◆ **Stored items from a collection**:
-=-=-
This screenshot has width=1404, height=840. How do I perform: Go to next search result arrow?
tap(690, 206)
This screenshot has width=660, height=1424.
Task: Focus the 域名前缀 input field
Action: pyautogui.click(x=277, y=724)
-=-=-
◆ **What is asked**: Reproduce the records, substituting "match" for "search result" wherever it appears and changing nothing else.

◆ **Final result**:
This screenshot has width=1404, height=840. How do I perform: Go to next match arrow?
tap(690, 206)
This screenshot has width=660, height=1424.
Task: Focus the 域名前缀 input field
Action: pyautogui.click(x=277, y=724)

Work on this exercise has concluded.